Back when I was running Cloudera, I wrote a weekly email that I called my love letter to the company. It went out to everyone, and captured whatever I thought was important just at that moment. Sometimes it was something simple -- a customer win, an update on a looming release. More often, though, it was a long-form piece on a strategic or tactical matter that was taking up space in my head.

Even in the age of millennials and YouTube, folks mostly read it, often responded.

1/

The reason that I did it was simple.

We had an amazing team of people. Even in the earliest days of the business, my job as CEO took up enough of my cortical activity that I didn't have the time or expertise to walk around and tell each of them what to do in detail.

Instead, I figured, if they knew what we needed to accomplish, understood our strategy down to the ground, they'd figure out the right way to spend their working hours.

It worked great. We moved mountains. Even had fun.

2/

I got on that treadmill thoughtfully. I knew I was signing up for a big chunk of work, every week. In the beginning, that letter was how I spent my Sunday afternoons, mailed it out before dinner. When we got big enough to have a competent HR team, one of them pointed out to me that I was implicitly telling folks that Sunday afternoons were designated work time.

That was right. Afterwards, I still wrote 'em on Sunday, but waited until Monday morning to mail them. Don't blab that around!

3/

I tell that story because of this excellent piece by @anildash:

https://www.anildash.com/2026/04/06/people-love-to-work-hard/

He is wonderfully, exactly right. Give folks the space and tools they need to do their work. Give them the information they need to understand what needs doing and why. Then let them get to it.
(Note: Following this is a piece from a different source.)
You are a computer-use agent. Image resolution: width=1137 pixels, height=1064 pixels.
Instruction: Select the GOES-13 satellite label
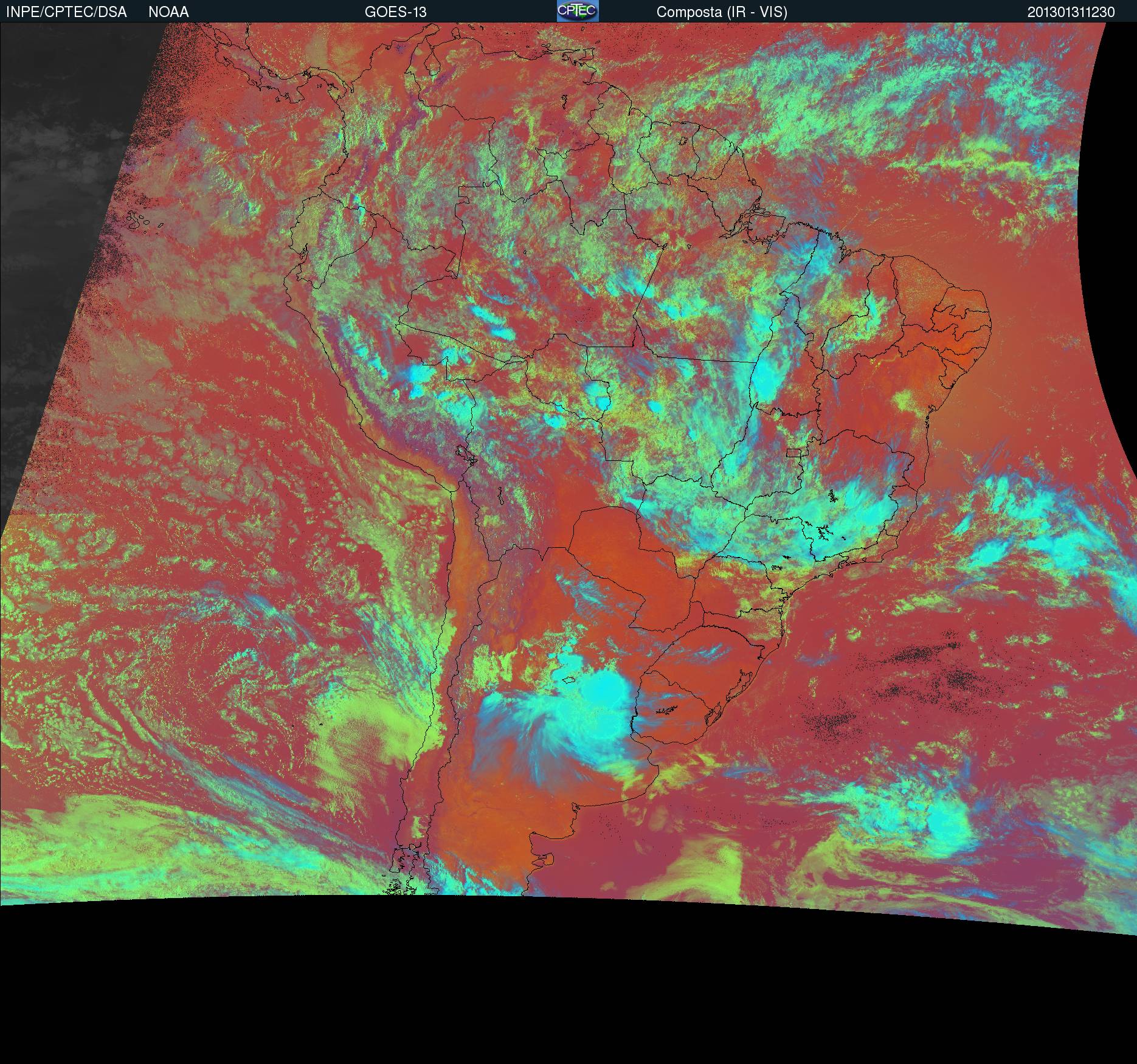(x=395, y=12)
Today, I'm out of the game, but I've got eyeballs. I still marvel at the amazing things that smart, driven folks are doing.

People love to work hard. If your people don't, it's probably you.

4/4

Actually, people love to work hard

A blog about making culture. Since 1999.

Anil Dash
@mikeolson @anildash - Thank you both for these great posts. Clarity can be a leadership superpower. It also reminds me of the saying "If there is a gap between your mental model and the metrics, the problem is rarely the metrics."